«Ser es defenderse», Ramiro de Maeztu
estaba impulsado por capital energy desde 2020

Victoria del campo turolense frente a la Agenda 2030: los vecinos del Matarraña tumban un macroproyecto eólico tras cinco años de protestas

Lona contra los parques eólicos en una casa de la localidad turolense.

La comarca turolense del Matarraña ha logrado frenar, al menos por ahora, el avance de la llamada transición ecológica impuesta desde los despachos. El Ministerio para la Transición Ecológica ha desestimado oficialmente el macroproyecto eólico impulsado por Capital Energy —a través de su filial Green Capital Development— que desde 2020 amenazaba con alterar de forma irreversible buena parte del Bajo Aragón histórico.

Según recoge el Boletín Oficial del Estado, el departamento que dirige Teresa Ribera declara «ambientalmente inviable» la instalación de los parques Céfiro, Arlo y Paucali, previstos en zonas rurales de gran valor ecológico y cultural. La resolución afecta directamente a siete municipios del Matarraña —Fórnoles, Ráfales, La Portellada, La Fresneda, Valjunquera, Valdeltormo y Mazaleón— y también a Valdealgorfa y Maella, localidades que habían alzado la voz contra una infraestructura invasiva, ajena al terreno y contraria al desarrollo sostenible que estas comunidades defienden.

«Estamos súper contentos», resume Juanjo Pérez, presidente de la Asociación Gent del Matarranya, tras conocer el dictamen. «Llevábamos cinco años con esto encima de la mesa… y nos temíamos lo peor«, reconoce. Esta vez, sin embargo, el Gobierno se ha visto obligado a tener en cuenta las numerosas alegaciones técnicas y sociales presentadas por los vecinos y expertos locales, que advertían del desastre ambiental y económico que este proyecto habría supuesto.

La resolución oficial reconoce ahora que los parques habrían causado afecciones graves a especies protegidas como el águila perdicera, el alimoche o el milano real. A ello se suma la fragmentación del paisaje, la destrucción de hábitats y el sobrevuelo de zonas incluidas en la Red Natura 2000, con especial impacto sobre los murciélagos y otras especies en peligro.

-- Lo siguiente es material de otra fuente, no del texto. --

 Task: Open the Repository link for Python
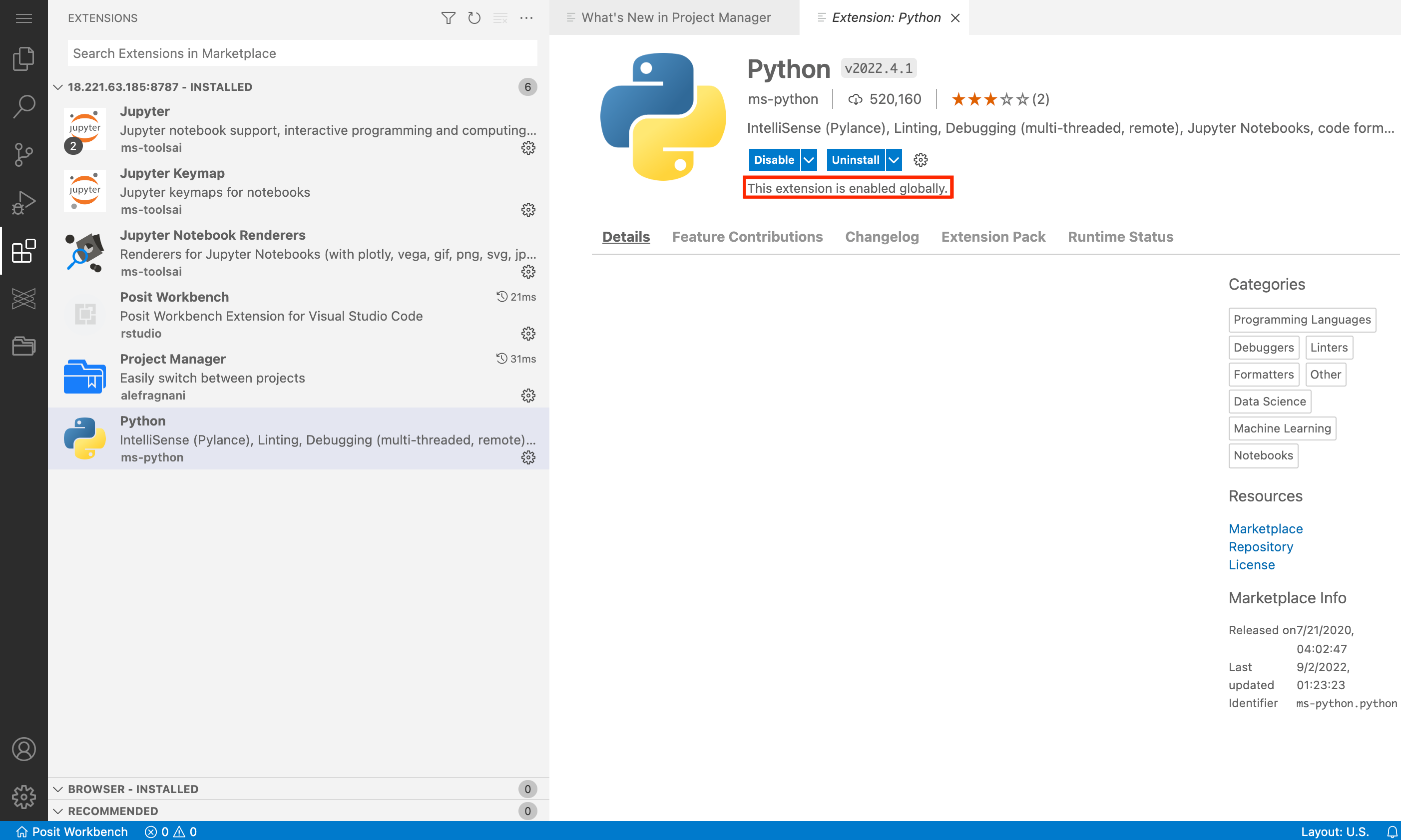(1261, 546)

Pero más allá del impacto ecológico, el modelo económico del Matarraña, basado en el turismo rural, la calidad paisajística y el equilibrio demográfico, estaba en juego. «Habría sido devastador», explica Pérez, quien también celebra la respuesta social organizada frente a un proyecto que, como tantos otros, se vendía como «verde» mientras desmantelaba el tejido social y económico de las zonas afectadas.

A diferencia de otros territorios donde estos macroparques han sembrado división, aquí la unidad ha sido la clave. «La gente ha apostado por proteger lo suyo, informándose y movilizándose desde el principio. Eso ha evitado la erosión social que estas iniciativas suelen traer«, ha valorado el portavoz vecinal. Campañas de información, charlas con expertos universitarios y una estrategia clara de denuncia pública han resultado decisivas para lograr el revés a Capital Energy.

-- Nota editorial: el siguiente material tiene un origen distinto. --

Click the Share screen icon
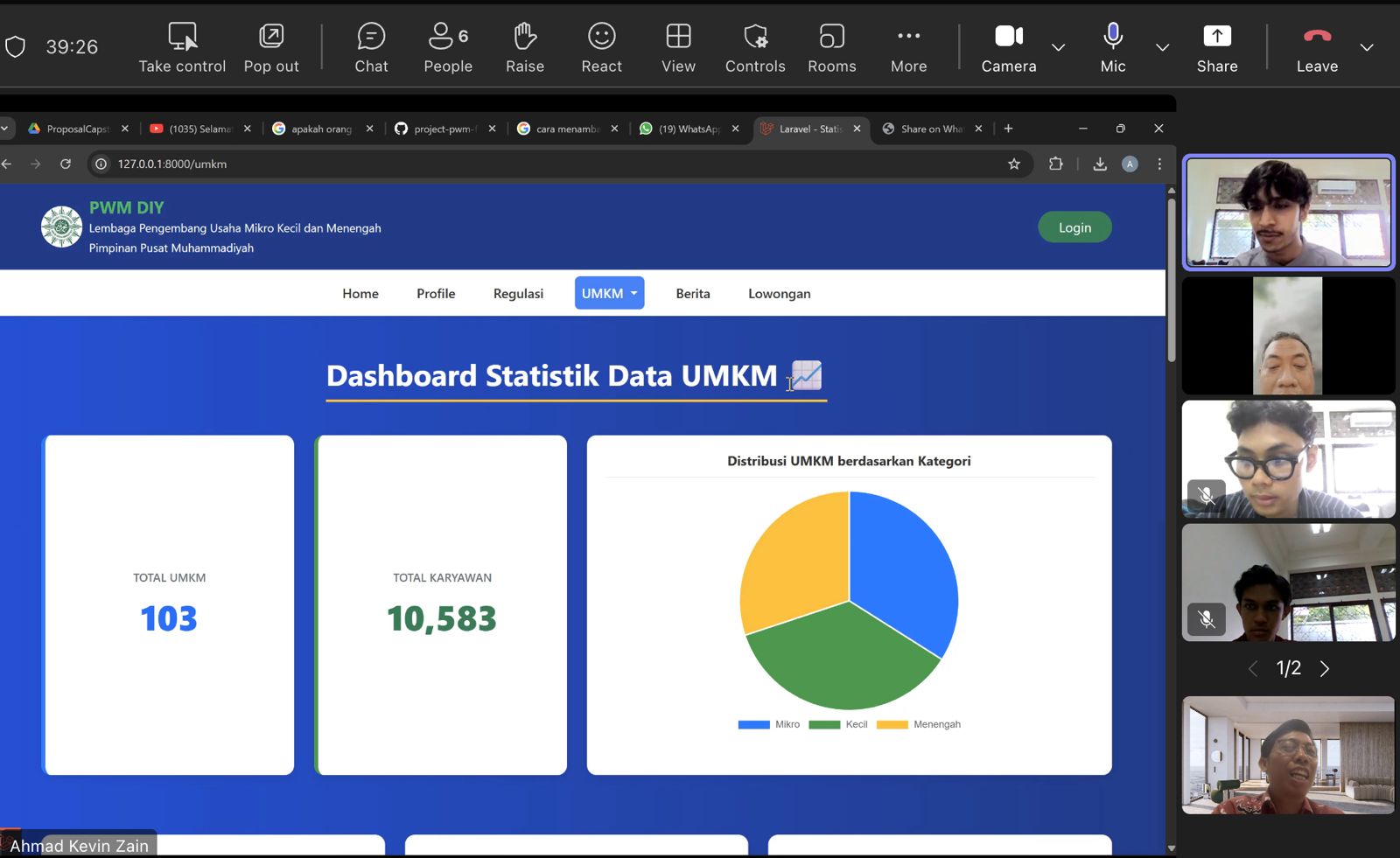Image resolution: width=1400 pixels, height=858 pixels. point(1216,47)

Sin embargo, el caso deja también una sombra de sospecha sobre el verdadero criterio del Gobierno. Pérez apunta a una contradicción que inquieta a los vecinos: ¿por qué este proyecto ha sido desestimado mientras otros, con afecciones similares —como los promovidos por Forestalia— han recibido el visto bueno del Ministerio? «Es un interrogante que queda sin resolver», señala, abriendo la puerta a la posibilidad de decisiones políticas arbitrarias bajo el paraguas de una transición energética acelerada y desequilibrada.

Una vez más, se evidencia que los grandes planes de transformación verde, vendidos como inevitables y beneficiosos «para todos», chocan con la realidad concreta de quienes viven, cuidan y trabajan en el territorio. El caso del Matarraña demuestra que es posible plantar cara a esta agenda apresurada y que, pese a la presión del Ministerio y de los lobbies energéticos, aún queda margen para defender el campo frente a la colonización eólica.